Glucuronidase deconjugation in inflammation.

This chapter focuses on deglucuronidation by beta-glucuronidase in inflammation. We investigated whether glucuronides were converted to free parent compounds by beta-glucuronidase released from human-stimulated neutrophils in inflammation. Beta-glucuronidase activity was assayed using 4-methylumbelliferyl-glucuronide and methanol extracts of rat plasma containing luteolin monoglucuronide as a substrate. The released 4-methylumbelliferone, a fluorescent molecule, was quantitated on a microplate fluorometer. Deglucuronidation of luteolin monoglucuronide was examined by high-performance liquid chromatography (HPLC) analysis. The beta-glucuronidase activity in mouse plasma after iv injection of lipopolysaccharide (LPS) increased with time, as did the levels of inflammation marker, tumor necrosis factor-alpha, and soluble intercellular adhesion molecule-1. Four kinds of human cell (neutrophils, human umbilical vein endothelial cells, IMR-90, and Caco-2) possess beta-glucuronidase activity. Among these, Caco-2 cells showed the highest level of beta-glucuronidase activity. Supernatants obtained from neutrophils stimulated with cytochalasin B and ionomycin showed higher levels of beta-glucuronidase activity than those of nonstimulated neutrophils.
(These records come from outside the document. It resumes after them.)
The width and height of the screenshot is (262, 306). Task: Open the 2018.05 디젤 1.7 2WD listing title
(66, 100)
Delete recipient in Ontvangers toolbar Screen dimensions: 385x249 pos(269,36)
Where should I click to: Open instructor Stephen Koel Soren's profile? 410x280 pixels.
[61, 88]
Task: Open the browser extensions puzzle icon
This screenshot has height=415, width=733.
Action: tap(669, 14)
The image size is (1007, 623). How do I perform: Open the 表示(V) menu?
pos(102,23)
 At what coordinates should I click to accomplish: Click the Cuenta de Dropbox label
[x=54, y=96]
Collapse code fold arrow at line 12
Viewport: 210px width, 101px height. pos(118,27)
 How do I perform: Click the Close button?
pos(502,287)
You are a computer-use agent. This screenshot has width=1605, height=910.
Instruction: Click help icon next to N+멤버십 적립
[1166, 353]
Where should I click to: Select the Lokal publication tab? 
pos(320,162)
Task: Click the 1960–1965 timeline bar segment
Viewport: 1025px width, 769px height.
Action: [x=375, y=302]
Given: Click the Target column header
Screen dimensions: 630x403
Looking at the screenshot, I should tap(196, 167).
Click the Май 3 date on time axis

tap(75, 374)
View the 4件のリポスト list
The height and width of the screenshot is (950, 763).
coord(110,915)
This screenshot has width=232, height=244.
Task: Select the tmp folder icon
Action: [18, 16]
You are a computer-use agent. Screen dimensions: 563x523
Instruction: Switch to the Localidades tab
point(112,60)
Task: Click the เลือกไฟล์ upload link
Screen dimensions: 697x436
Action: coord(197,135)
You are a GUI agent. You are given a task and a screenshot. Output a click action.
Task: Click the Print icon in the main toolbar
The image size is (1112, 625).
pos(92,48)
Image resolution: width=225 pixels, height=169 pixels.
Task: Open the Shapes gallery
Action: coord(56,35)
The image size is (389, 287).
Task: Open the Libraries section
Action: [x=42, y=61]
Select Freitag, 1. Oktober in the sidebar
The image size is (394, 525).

HPLC analyses also showed that supernatants obtained from stimulated neutrophils hydrolyzed luteolin monoglucuronide to free luteolin. As reported previously (Shimoi et al., 1998), two main peaks (free luteolin and luteolin monoglucuronide) were observed in plasma of rats administered with luteolin. In LPS-treated rats, the peak of luteolin monoglucuronide decreased to about half and the ratio of luteolin to luteolin monoglucuronide increased. These results suggest that beta-glucuronidase released from neutrophils or certain injured cells may hydrolyze glucuronide conjugates to free aglycones at the site of inflammation.